A: no, and ZFS isn't "unhappy" per se. but there are optimizations it applies when it knows the disks belong to ZFS only
Q: and using iSCSI disks, ZFS will not apply these optimizations (even if these iSCSI disks are only given to ZFS) ? ie, will ZFS know these iSCSI disks belong to ZFS only ?
A: if it looks like a physical disk, if it quacks like a physical disk...

Ben RUBSON

unread,
Jul 2, 2016, 11:04:40 AM7/2/16
to

> On 30 Jun 2016, at 20:57, Julien Cigar <jul...@perdition.city> wrote:
>
> On Thu, Jun 30, 2016 at 11:32:17AM -0500, Chris Watson wrote:
>>
>>
>> Sent from my iPhone 5
>>
>>>
>>>>
>>>> Yes that's another option, so a zpool with two mirrors (local +
>>>> exported iSCSI) ?
>>>
>>> Yes, you would then have a real time replication solution (as HAST), compared to ZFS send/receive which is not.
>>> Depends on what you need :)
>>>
>>>>
>>>>> ZFS would then know as soon as a disk is failing.
>>
>> So as an aside, but related, for those watching this from the peanut gallery and for the benefit of the OP perhaps those that run with this setup might give some best practices and tips here in this thread on making this a good reliable setup.
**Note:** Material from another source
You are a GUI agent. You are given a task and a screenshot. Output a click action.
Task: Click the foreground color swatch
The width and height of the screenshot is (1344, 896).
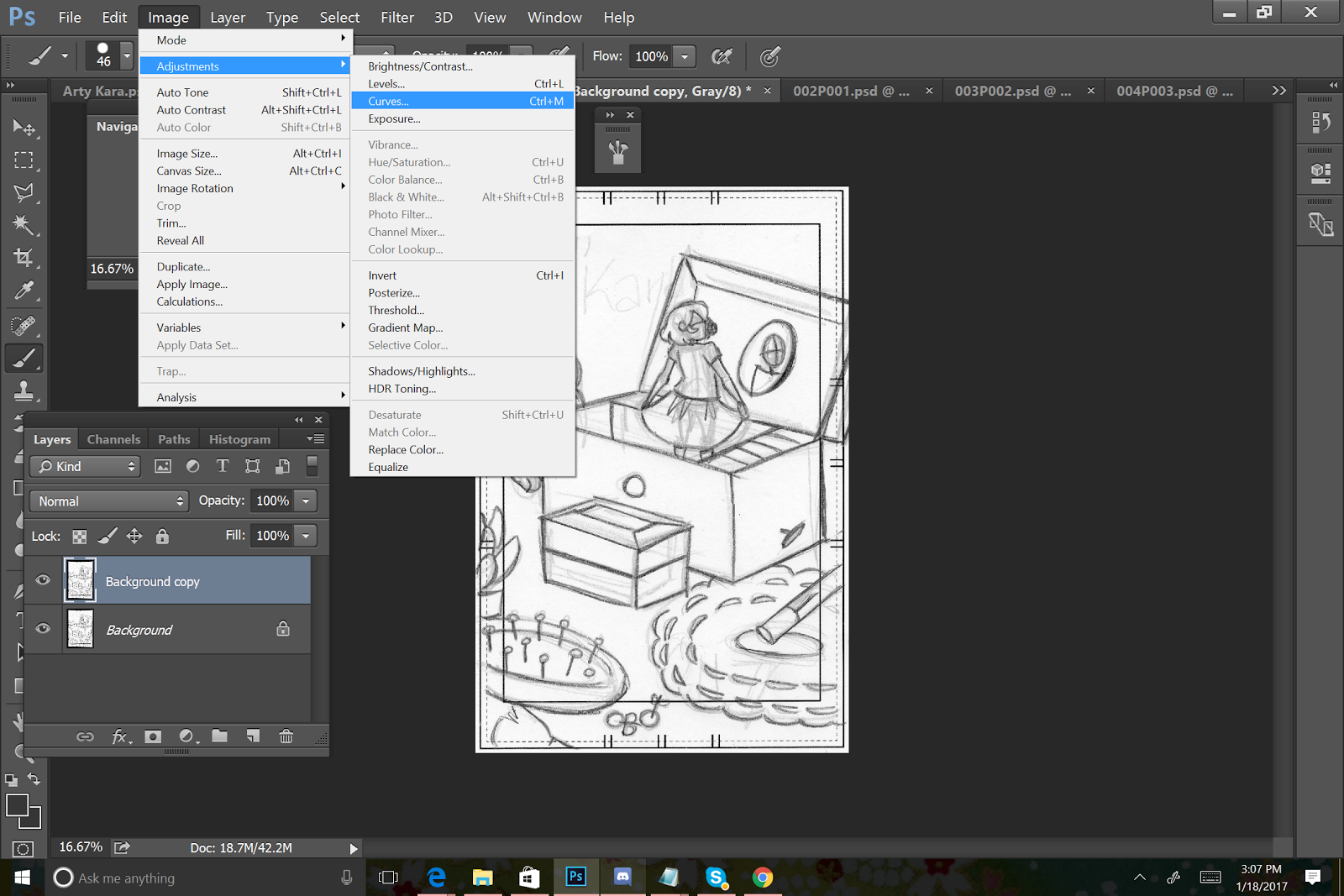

I can see someone reading this thread and tossing two crappy Ethernet cards in a box and then complaining it doesn't work well.
>
> It would be more than welcome indeed..! I have the feeling that HAST
> isn't that much used (but maybe I am wrong) and it's difficult to find
> informations on it's reliability and concrete long-term use cases...
>
> Also the pros vs cons of HAST vs iSCSI

I made further testing today.

# serverA, serverB :
kern.iscsi.ping_timeout=5
kern.iscsi.iscsid_timeout=5
kern.iscsi.login_timeout=5
kern.iscsi.fail_on_disconnection=1

# Preparation :
- serverB : let's make 2 iSCSI targets : rem3, rem4.
- serverB : let's start ctld.
- serverA : let's create a mirror pool made of 4 disks : loc1, loc2, rem3, rem4.
- serverA : pool is healthy.

# Test 1 :
- serverA : put a lot of data into the pool ;
- serverB : stop ctld ;
- serverA : put a lot of data into the pool ;
- serverB : start ctld ;
- serverA : make all pool disks online : it works, pool is healthy.

# Test 2 :
- serverA : put a lot of data into the pool ;
- serverA : export the pool ;
- serverB : import the pool : it does not work, as ctld locks the disks ! Good news, nice protection (both servers won't be able to access the same disks at the same time).
- serverB : stop ctld ;
- serverB : import the pool : it works, 2 disks missing ;
- serverA : let's make 2 iSCSI targets : rem1, rem2 ;
- serverB : make all pool disks online : it works, pool is healthy.

# Test 3 :
- serverA : put a lot of data into the pool ;
- serverB : stop ctld ;
- serverA : put a lot of data into the pool ;
- serverB : import the pool : it works, 2 disks missing ;
- serverA : let's make 2 iSCSI targets : rem1, rem2 ;
- serverB : make all pool disks online : it works, pool is healthy, but of course data written at step3 is lost.

# Test 4 :
- serverA : put a lot of data into the pool ;
- serverB : stop ctld ;
- serverA : put a lot of data into the pool ;
- serverA : export the pool ;
- serverA : let's make 2 iSCSI targets : rem1, rem2 ;
- serverB : import the pool : it works, pool is healthy, data written at step3 is here.

# Test 5 :
- serverA : rsync a huge remote repo into the pool in the background ;
- serverB : stop ctld ;
- serverA : 2 disks missing, but rsync still runs flawlessly ;
- serverB : start ctld ;
- serverA : make all pool disks online : it works, pool is healthy.
- serverB : ifconfig <replication_interface> down ;
- serverA : 2 disks missing, but rsync still runs flawlessly ;
- serverB : ifconfig <replication_interface> up ;
- serverA : make all pool disks online : it works, pool is healthy.
- serverB : power reset !
- serverA : 2 disks missing, but rsync still runs flawlessly ;
- serverB : let's wait for server to be up ;
- serverA : make all pool disks online : it works, pool is healthy.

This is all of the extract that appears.